Lung Abscess — Aetiology and Pathogenesis
Lung Abscess: Aetiology and Pathogenesis
A lung abscess is a localised area of suppurative necrosis within the lung parenchyma, resulting in a cavity containing pus and necrotic tissue.
Aetiology — the four main mechanisms
1. Aspiration (commonest, ~60%)
- Predisposing states: altered consciousness (alcoholism, general anaesthesia, epilepsy, drug overdose, stroke), dysphagia (neurological disease, oesophageal disease), dental sepsis.
- Aspirated material: oropharyngeal bacteria (predominantly anaerobes — Bacteroides fragilis, Fusobacterium nucleatum, peptostreptococci) + gastric acid (chemical injury → secondary infection).
- Location: right lung > left lung (wider, more vertical right main bronchus); in supine patients — posterior segment of right upper lobe or superior segment of right lower lobe (these are the dependent segments in the supine position); in upright/semi-upright — right middle lobe or lower lobe basal segments).

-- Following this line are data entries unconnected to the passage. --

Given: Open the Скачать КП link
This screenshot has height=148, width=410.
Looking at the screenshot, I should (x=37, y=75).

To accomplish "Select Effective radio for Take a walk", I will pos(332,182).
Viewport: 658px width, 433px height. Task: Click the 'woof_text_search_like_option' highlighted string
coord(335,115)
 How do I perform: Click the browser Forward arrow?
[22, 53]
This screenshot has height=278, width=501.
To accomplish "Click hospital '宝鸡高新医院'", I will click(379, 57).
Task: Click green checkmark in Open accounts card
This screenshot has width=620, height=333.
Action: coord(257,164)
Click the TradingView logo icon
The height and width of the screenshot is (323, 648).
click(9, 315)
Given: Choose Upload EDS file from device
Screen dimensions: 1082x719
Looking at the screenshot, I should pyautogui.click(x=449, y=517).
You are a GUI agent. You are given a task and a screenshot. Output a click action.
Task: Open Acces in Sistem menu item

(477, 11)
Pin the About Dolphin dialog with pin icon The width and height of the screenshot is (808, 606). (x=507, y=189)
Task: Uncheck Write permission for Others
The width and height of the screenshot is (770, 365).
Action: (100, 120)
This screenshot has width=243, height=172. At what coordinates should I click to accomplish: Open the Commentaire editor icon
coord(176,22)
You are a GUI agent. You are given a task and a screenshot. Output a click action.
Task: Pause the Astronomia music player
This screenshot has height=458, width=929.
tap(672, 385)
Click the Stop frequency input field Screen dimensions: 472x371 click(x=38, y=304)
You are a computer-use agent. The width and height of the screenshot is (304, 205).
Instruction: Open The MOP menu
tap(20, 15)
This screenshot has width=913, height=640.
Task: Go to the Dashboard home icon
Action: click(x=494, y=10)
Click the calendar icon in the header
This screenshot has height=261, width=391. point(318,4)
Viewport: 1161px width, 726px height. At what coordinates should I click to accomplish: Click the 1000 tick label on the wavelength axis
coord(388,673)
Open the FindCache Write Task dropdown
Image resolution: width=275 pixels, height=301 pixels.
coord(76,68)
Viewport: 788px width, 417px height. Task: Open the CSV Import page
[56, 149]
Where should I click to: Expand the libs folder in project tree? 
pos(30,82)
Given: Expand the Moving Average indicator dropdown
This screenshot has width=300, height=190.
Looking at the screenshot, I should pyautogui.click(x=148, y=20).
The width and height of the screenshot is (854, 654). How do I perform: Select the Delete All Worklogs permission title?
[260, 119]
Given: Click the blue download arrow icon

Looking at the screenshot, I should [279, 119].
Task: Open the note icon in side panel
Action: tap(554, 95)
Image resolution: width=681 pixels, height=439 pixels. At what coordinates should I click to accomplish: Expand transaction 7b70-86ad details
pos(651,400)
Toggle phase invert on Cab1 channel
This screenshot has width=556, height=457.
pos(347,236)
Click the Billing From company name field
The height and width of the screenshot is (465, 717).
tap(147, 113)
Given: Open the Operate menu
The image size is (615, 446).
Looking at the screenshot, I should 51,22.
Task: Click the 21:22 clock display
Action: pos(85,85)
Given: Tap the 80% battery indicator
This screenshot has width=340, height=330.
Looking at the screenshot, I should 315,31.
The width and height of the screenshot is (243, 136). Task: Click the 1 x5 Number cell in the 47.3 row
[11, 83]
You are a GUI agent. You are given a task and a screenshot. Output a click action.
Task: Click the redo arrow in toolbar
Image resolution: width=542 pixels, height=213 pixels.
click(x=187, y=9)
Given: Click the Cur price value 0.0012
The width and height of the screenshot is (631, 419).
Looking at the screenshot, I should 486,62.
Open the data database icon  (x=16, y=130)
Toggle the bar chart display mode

2. Post-pneumonic (secondary to pneumonia)
- Necrotising organisms: Staphylococcus aureus (especially in children and post-influenza adults), Klebsiella pneumoniae (Type III — thick capsule, 'mucoid' colonies), Pseudomonas aeruginosa, anaerobes.
- Multiple small abscesses in bronchopneumonia pattern.
3. Bronchial obstruction
- Tumour (bronchogenic carcinoma — most important in adults >40), foreign body aspiration (especially in children), mucus plug.
- Mechanism: obstructive atelectasis → retained secretions → infection → abscess distal to obstruction.
- Clinical rule: any lung abscess in an adult >40 must prompt bronchoscopy to exclude carcinoma.
4. Septic emboli (haematogenous)
- Source: right-sided infective endocarditis (tricuspid valve), septic thrombophlebitis, IV drug users.
- Pattern: multiple, bilateral, peripheral abscesses.